== Segment start ==

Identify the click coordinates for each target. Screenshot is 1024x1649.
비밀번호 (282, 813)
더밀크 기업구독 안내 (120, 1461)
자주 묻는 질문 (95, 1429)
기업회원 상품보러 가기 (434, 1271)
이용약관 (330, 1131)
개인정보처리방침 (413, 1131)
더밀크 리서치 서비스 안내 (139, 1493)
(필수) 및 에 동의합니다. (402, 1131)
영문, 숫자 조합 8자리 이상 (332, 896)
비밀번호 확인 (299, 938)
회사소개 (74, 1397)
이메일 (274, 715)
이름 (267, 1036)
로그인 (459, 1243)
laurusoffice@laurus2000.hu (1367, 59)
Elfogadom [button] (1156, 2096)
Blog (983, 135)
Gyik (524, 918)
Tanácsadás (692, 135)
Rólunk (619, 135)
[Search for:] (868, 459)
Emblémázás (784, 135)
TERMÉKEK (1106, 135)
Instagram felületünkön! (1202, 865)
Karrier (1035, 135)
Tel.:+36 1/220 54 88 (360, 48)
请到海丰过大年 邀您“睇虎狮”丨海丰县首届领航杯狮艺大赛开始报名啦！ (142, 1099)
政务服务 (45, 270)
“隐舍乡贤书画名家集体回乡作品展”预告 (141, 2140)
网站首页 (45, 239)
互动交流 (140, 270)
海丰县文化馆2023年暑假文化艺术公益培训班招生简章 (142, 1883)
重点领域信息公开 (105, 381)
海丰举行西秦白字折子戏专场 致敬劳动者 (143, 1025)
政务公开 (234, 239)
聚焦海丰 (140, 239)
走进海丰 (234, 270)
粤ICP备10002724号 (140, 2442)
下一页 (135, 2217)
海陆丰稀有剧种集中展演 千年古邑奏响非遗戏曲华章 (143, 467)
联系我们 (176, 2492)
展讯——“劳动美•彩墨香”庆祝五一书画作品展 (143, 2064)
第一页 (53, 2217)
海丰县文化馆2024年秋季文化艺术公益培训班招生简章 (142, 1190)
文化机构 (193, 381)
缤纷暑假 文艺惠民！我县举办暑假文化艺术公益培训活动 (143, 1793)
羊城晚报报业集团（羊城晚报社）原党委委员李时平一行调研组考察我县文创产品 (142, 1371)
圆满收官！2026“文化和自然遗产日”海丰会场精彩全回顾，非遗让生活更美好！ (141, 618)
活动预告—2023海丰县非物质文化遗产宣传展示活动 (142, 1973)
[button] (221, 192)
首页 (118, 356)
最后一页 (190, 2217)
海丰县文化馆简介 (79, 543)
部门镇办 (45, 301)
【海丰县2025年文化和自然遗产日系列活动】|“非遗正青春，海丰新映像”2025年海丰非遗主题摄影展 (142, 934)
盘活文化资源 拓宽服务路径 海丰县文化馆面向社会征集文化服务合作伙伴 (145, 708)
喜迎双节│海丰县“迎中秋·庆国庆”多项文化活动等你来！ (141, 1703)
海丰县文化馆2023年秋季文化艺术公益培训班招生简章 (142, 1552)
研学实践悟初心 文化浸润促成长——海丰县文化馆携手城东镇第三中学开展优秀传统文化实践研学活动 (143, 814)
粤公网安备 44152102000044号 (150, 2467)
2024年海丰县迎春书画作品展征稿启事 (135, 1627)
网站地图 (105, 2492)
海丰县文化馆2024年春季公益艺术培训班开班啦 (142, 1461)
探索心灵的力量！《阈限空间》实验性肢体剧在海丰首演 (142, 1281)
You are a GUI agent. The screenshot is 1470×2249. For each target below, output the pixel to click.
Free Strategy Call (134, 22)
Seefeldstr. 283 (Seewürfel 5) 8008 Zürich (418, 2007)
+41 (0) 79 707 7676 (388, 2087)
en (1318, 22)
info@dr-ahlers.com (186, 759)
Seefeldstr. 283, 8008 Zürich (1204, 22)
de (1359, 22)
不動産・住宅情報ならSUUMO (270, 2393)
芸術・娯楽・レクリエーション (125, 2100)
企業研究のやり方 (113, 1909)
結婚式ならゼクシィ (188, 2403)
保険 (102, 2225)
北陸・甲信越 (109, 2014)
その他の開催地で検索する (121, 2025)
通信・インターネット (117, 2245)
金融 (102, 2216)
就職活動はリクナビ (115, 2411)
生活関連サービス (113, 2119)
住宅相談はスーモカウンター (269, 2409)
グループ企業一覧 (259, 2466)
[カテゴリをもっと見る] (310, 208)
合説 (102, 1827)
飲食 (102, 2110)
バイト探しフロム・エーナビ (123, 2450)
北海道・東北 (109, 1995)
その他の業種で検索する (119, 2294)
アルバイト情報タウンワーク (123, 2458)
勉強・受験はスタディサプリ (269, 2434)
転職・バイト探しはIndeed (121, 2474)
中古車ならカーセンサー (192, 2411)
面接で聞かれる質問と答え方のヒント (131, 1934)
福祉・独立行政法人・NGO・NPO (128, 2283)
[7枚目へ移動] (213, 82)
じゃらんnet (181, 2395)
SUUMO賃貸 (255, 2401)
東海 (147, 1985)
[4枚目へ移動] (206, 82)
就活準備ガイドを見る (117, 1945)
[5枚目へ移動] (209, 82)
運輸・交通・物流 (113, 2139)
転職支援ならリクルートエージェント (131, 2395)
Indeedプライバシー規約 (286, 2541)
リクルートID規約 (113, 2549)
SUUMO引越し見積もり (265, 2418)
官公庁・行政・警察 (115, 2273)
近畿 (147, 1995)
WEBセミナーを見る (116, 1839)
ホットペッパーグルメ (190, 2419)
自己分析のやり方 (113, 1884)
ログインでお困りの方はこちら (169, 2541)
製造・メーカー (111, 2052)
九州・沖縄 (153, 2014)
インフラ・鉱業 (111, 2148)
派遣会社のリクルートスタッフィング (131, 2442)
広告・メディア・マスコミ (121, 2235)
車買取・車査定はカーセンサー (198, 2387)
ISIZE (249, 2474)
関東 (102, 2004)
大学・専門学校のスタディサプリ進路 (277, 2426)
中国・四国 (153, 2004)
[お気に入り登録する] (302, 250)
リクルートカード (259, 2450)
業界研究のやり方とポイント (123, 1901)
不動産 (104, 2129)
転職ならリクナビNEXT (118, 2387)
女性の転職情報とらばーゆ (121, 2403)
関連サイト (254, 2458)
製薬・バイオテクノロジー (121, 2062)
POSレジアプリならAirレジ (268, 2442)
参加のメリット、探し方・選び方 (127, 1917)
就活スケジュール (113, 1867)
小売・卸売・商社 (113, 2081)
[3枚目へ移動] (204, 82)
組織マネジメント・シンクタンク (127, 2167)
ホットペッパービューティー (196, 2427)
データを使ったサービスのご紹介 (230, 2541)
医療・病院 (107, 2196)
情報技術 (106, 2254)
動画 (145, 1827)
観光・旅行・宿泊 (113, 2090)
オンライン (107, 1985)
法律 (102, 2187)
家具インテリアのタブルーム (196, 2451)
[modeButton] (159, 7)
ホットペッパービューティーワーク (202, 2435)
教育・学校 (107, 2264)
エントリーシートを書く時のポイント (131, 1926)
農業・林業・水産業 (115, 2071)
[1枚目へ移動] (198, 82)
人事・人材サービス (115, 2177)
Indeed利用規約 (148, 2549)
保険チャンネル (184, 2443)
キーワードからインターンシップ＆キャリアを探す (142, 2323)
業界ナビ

== Segment end ==

### Work required
Give the material above again, word for word.

### Result of the exercise
Identify the click coordinates for each target. Screenshot is 1024x1649.
비밀번호 (282, 813)
더밀크 기업구독 안내 (120, 1461)
자주 묻는 질문 (95, 1429)
기업회원 상품보러 가기 (434, 1271)
이용약관 (330, 1131)
개인정보처리방침 (413, 1131)
더밀크 리서치 서비스 안내 (139, 1493)
(필수) 및 에 동의합니다. (402, 1131)
영문, 숫자 조합 8자리 이상 (332, 896)
비밀번호 확인 (299, 938)
회사소개 (74, 1397)
이메일 (274, 715)
이름 (267, 1036)
로그인 (459, 1243)
laurusoffice@laurus2000.hu (1367, 59)
Elfogadom [button] (1156, 2096)
Blog (983, 135)
Gyik (524, 918)
Tanácsadás (692, 135)
Rólunk (619, 135)
[Search for:] (868, 459)
Emblémázás (784, 135)
TERMÉKEK (1106, 135)
Instagram felületünkön! (1202, 865)
Karrier (1035, 135)
Tel.:+36 1/220 54 88 (360, 48)
请到海丰过大年 邀您“睇虎狮”丨海丰县首届领航杯狮艺大赛开始报名啦！ (142, 1099)
政务服务 (45, 270)
“隐舍乡贤书画名家集体回乡作品展”预告 (141, 2140)
网站首页 (45, 239)
互动交流 (140, 270)
海丰县文化馆2023年暑假文化艺术公益培训班招生简章 (142, 1883)
重点领域信息公开 (105, 381)
海丰举行西秦白字折子戏专场 致敬劳动者 (143, 1025)
政务公开 (234, 239)
聚焦海丰 (140, 239)
走进海丰 (234, 270)
粤ICP备10002724号 (140, 2442)
下一页 (135, 2217)
海陆丰稀有剧种集中展演 千年古邑奏响非遗戏曲华章 (143, 467)
联系我们 (176, 2492)
展讯——“劳动美•彩墨香”庆祝五一书画作品展 (143, 2064)
第一页 (53, 2217)
海丰县文化馆2024年秋季文化艺术公益培训班招生简章 (142, 1190)
文化机构 (193, 381)
缤纷暑假 文艺惠民！我县举办暑假文化艺术公益培训活动 (143, 1793)
羊城晚报报业集团（羊城晚报社）原党委委员李时平一行调研组考察我县文创产品 (142, 1371)
圆满收官！2026“文化和自然遗产日”海丰会场精彩全回顾，非遗让生活更美好！ (141, 618)
活动预告—2023海丰县非物质文化遗产宣传展示活动 (142, 1973)
[button] (221, 192)
首页 (118, 356)
最后一页 (190, 2217)
海丰县文化馆简介 (79, 543)
部门镇办 (45, 301)
【海丰县2025年文化和自然遗产日系列活动】|“非遗正青春，海丰新映像”2025年海丰非遗主题摄影展 (142, 934)
盘活文化资源 拓宽服务路径 海丰县文化馆面向社会征集文化服务合作伙伴 (145, 708)
喜迎双节│海丰县“迎中秋·庆国庆”多项文化活动等你来！ (141, 1703)
海丰县文化馆2023年秋季文化艺术公益培训班招生简章 (142, 1552)
研学实践悟初心 文化浸润促成长——海丰县文化馆携手城东镇第三中学开展优秀传统文化实践研学活动 (143, 814)
粤公网安备 44152102000044号 (150, 2467)
2024年海丰县迎春书画作品展征稿启事 (135, 1627)
网站地图 (105, 2492)
海丰县文化馆2024年春季公益艺术培训班开班啦 (142, 1461)
探索心灵的力量！《阈限空间》实验性肢体剧在海丰首演 (142, 1281)
You are a GUI agent. The screenshot is 1470×2249. For each target below, output the pixel to click.
Free Strategy Call (134, 22)
Seefeldstr. 283 (Seewürfel 5) 8008 Zürich (418, 2007)
+41 (0) 79 707 7676 (388, 2087)
en (1318, 22)
info@dr-ahlers.com (186, 759)
Seefeldstr. 283, 8008 Zürich (1204, 22)
de (1359, 22)
不動産・住宅情報ならSUUMO (270, 2393)
芸術・娯楽・レクリエーション (125, 2100)
企業研究のやり方 (113, 1909)
結婚式ならゼクシィ (188, 2403)
保険 (102, 2225)
北陸・甲信越 (109, 2014)
その他の開催地で検索する (121, 2025)
通信・インターネット (117, 2245)
金融 (102, 2216)
就職活動はリクナビ (115, 2411)
生活関連サービス (113, 2119)
住宅相談はスーモカウンター (269, 2409)
グループ企業一覧 (259, 2466)
[カテゴリをもっと見る] (310, 208)
合説 (102, 1827)
飲食 (102, 2110)
バイト探しフロム・エーナビ (123, 2450)
北海道・東北 (109, 1995)
その他の業種で検索する (119, 2294)
アルバイト情報タウンワーク (123, 2458)
勉強・受験はスタディサプリ (269, 2434)
転職・バイト探しはIndeed (121, 2474)
中古車ならカーセンサー (192, 2411)
面接で聞かれる質問と答え方のヒント (131, 1934)
福祉・独立行政法人・NGO・NPO (128, 2283)
[7枚目へ移動] (213, 82)
じゃらんnet (181, 2395)
SUUMO賃貸 (255, 2401)
東海 (147, 1985)
[4枚目へ移動] (206, 82)
就活準備ガイドを見る (117, 1945)
[5枚目へ移動] (209, 82)
運輸・交通・物流 (113, 2139)
転職支援ならリクルートエージェント (131, 2395)
Indeedプライバシー規約 (286, 2541)
リクルートID規約 (113, 2549)
SUUMO引越し見積もり (265, 2418)
官公庁・行政・警察 (115, 2273)
近畿 (147, 1995)
WEBセミナーを見る (116, 1839)
ホットペッパーグルメ (190, 2419)
自己分析のやり方 (113, 1884)
ログインでお困りの方はこちら (169, 2541)
製造・メーカー (111, 2052)
九州・沖縄 (153, 2014)
インフラ・鉱業 (111, 2148)
派遣会社のリクルートスタッフィング (131, 2442)
広告・メディア・マスコミ (121, 2235)
車買取・車査定はカーセンサー (198, 2387)
ISIZE (249, 2474)
関東 (102, 2004)
大学・専門学校のスタディサプリ進路 (277, 2426)
中国・四国 (153, 2004)
[お気に入り登録する] (302, 250)
リクルートカード (259, 2450)
業界研究のやり方とポイント (123, 1901)
不動産 (104, 2129)
転職ならリクナビNEXT (118, 2387)
女性の転職情報とらばーゆ (121, 2403)
関連サイト (254, 2458)
製薬・バイオテクノロジー (121, 2062)
POSレジアプリならAirレジ (268, 2442)
参加のメリット、探し方・選び方 (127, 1917)
就活スケジュール (113, 1867)
小売・卸売・商社 (113, 2081)
[3枚目へ移動] (204, 82)
組織マネジメント・シンクタンク (127, 2167)
ホットペッパービューティー (196, 2427)
データを使ったサービスのご紹介 (230, 2541)
医療・病院 (107, 2196)
情報技術 (106, 2254)
動画 (145, 1827)
観光・旅行・宿泊 (113, 2090)
オンライン (107, 1985)
法律 (102, 2187)
家具インテリアのタブルーム (196, 2451)
[modeButton] (159, 7)
ホットペッパービューティーワーク (202, 2435)
教育・学校 (107, 2264)
エントリーシートを書く時のポイント (131, 1926)
農業・林業・水産業 (115, 2071)
[1枚目へ移動] (198, 82)
人事・人材サービス (115, 2177)
Indeed利用規約 (148, 2549)
保険チャンネル (184, 2443)
キーワードからインターンシップ＆キャリアを探す (142, 2323)
業界ナビ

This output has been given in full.